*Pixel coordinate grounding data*
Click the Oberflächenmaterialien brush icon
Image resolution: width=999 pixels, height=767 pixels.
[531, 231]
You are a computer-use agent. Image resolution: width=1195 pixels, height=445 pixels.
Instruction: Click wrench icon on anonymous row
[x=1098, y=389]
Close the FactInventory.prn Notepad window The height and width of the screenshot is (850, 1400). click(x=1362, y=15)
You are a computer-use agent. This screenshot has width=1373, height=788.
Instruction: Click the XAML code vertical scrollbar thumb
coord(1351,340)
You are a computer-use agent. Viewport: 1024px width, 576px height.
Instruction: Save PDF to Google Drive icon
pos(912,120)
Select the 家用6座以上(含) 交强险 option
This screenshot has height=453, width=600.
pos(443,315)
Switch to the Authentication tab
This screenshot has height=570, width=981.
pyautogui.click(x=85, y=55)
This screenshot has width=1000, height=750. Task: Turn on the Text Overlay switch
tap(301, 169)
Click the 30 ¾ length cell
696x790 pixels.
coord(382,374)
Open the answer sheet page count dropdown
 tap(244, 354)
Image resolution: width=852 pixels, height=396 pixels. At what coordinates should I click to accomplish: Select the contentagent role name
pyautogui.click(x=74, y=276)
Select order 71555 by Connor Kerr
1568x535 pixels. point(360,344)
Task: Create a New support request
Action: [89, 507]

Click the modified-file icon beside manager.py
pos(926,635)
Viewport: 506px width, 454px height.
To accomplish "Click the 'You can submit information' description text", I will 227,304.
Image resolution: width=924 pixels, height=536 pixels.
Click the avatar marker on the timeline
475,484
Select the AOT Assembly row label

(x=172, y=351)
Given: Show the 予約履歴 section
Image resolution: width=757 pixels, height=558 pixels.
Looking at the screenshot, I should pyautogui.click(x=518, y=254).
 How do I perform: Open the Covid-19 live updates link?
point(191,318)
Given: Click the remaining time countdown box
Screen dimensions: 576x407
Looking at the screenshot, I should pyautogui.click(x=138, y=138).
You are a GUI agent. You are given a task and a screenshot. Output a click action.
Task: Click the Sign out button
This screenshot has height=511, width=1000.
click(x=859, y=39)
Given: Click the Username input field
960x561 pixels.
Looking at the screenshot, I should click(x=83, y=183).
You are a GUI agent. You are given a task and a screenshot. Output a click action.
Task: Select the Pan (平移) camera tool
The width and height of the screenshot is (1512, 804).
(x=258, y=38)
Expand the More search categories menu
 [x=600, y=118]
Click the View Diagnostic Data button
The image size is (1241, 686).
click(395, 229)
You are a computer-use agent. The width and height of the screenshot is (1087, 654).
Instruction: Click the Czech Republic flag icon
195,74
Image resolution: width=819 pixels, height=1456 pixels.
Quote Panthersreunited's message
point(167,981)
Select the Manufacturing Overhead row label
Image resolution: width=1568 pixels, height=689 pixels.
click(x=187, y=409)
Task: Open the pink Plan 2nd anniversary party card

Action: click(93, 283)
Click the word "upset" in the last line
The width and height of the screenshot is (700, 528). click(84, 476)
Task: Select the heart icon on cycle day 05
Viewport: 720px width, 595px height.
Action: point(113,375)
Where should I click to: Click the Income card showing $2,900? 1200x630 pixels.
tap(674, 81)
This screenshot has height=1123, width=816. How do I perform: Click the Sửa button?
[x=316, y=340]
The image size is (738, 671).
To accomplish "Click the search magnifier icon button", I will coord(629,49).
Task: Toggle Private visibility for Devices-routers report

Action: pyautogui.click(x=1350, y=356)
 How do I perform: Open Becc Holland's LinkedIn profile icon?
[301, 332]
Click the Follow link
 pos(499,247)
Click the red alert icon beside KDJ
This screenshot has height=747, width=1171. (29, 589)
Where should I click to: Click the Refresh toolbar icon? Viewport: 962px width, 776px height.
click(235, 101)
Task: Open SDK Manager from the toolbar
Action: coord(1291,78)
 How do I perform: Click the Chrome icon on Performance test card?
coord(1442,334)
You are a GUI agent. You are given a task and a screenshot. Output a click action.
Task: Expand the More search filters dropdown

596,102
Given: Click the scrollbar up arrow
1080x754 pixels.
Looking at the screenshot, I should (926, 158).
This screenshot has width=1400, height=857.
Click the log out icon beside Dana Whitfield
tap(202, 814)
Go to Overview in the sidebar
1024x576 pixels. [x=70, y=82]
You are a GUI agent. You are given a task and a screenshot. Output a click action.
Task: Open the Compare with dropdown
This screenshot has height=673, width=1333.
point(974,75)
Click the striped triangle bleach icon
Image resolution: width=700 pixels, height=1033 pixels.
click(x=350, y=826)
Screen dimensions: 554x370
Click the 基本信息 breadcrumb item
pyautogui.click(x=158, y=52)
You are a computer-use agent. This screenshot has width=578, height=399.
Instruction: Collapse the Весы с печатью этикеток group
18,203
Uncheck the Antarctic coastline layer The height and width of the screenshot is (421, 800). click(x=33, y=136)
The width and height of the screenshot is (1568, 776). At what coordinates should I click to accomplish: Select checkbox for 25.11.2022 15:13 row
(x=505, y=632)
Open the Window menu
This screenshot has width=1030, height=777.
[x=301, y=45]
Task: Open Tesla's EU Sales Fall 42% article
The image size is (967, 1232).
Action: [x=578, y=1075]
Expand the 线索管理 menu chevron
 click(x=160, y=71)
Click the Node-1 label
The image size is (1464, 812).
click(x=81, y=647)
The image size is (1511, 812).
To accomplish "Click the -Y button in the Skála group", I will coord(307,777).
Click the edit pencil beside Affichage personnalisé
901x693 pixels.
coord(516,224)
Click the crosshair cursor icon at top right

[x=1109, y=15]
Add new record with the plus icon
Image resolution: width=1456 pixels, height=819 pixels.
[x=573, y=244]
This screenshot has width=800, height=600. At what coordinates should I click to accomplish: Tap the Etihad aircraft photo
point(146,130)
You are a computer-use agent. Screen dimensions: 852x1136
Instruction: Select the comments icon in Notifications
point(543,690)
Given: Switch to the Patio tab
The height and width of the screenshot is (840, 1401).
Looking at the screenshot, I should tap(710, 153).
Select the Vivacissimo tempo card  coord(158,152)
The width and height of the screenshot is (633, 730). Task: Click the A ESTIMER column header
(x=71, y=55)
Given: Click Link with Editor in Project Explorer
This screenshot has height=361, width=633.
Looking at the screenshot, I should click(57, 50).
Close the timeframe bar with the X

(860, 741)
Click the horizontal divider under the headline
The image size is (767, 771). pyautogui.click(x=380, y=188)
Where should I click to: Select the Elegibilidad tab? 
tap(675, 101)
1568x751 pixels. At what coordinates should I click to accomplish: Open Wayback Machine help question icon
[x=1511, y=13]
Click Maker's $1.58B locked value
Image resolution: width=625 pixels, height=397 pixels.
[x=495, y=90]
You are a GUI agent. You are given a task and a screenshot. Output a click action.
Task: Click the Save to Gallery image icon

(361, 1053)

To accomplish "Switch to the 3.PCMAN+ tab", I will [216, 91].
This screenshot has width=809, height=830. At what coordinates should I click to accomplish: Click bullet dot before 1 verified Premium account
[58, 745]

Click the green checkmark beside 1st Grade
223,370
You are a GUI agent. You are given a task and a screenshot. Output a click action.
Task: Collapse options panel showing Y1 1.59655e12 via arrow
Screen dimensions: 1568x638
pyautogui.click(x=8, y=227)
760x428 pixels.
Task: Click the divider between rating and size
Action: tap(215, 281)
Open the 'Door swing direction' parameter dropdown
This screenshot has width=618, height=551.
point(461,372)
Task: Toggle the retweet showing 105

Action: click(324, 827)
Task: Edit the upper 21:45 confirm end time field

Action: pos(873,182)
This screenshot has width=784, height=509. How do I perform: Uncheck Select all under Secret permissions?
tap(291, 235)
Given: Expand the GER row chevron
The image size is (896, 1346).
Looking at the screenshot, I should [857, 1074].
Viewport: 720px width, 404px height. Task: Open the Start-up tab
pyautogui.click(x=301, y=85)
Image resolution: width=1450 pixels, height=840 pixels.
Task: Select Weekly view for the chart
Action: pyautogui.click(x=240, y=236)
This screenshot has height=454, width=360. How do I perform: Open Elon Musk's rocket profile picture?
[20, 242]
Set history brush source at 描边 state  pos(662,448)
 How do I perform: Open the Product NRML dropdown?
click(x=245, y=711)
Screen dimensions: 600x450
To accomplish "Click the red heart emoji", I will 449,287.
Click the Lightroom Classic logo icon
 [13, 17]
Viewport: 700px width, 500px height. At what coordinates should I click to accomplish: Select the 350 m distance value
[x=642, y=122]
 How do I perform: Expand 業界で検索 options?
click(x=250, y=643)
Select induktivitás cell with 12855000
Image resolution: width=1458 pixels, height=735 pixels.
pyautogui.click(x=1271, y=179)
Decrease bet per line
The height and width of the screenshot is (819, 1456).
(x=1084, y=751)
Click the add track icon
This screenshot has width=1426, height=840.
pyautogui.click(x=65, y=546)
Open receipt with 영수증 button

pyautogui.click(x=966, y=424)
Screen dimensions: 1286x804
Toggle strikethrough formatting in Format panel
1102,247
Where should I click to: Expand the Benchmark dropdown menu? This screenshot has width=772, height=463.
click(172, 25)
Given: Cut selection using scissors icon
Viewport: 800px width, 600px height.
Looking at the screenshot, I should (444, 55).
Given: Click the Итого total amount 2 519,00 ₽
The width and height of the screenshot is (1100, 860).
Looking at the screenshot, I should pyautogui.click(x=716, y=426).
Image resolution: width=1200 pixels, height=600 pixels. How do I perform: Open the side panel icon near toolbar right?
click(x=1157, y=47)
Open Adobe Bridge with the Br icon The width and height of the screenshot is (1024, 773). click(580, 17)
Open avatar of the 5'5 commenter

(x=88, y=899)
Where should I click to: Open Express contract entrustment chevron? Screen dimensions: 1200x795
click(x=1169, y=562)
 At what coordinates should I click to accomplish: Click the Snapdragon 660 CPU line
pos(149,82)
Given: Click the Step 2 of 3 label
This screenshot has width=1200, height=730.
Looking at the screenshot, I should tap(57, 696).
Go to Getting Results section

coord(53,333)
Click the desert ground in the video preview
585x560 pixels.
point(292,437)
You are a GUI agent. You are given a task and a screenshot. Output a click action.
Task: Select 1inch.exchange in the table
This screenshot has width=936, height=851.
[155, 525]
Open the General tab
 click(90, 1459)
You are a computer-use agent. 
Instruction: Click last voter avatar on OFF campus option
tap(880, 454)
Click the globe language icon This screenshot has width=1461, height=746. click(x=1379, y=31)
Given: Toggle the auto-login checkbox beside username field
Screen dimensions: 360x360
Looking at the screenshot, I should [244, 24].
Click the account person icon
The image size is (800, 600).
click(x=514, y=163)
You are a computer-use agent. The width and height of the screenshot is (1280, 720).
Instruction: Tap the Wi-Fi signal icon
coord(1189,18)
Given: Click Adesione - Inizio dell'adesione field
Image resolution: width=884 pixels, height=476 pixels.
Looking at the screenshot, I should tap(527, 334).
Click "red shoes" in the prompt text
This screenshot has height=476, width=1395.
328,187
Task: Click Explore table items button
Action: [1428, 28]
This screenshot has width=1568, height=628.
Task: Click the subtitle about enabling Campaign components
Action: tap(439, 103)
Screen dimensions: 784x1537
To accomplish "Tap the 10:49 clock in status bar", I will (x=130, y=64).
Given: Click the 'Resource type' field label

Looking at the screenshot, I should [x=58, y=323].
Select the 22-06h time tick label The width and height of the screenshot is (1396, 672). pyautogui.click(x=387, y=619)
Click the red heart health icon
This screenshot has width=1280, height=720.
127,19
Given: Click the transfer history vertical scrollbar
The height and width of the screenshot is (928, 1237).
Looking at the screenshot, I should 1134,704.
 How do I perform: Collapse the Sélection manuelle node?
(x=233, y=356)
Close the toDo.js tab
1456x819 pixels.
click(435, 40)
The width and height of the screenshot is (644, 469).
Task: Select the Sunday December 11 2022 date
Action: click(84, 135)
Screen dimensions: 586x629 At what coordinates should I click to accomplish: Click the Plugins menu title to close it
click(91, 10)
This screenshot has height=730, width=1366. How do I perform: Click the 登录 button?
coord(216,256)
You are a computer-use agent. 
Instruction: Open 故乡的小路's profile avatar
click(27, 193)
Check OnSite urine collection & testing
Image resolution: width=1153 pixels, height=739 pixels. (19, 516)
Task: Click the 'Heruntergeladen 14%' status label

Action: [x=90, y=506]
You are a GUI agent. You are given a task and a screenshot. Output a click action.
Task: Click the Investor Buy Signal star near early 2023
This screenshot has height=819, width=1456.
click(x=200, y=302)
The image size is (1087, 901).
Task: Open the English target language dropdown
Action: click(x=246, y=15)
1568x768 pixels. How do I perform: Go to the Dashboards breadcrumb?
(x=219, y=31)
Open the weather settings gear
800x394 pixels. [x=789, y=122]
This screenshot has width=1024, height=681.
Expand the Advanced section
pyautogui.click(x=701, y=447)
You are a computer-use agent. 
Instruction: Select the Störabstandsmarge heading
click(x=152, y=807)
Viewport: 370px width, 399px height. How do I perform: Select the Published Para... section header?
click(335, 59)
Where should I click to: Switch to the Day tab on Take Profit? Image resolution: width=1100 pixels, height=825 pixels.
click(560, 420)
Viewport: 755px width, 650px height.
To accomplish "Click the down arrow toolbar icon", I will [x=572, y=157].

*The task*
Which lines of the records above hold the word "brush"? Copy each of them.

*Exercise response*
Click the Oberflächenmaterialien brush icon
Set history brush source at 描边 state  pos(662,448)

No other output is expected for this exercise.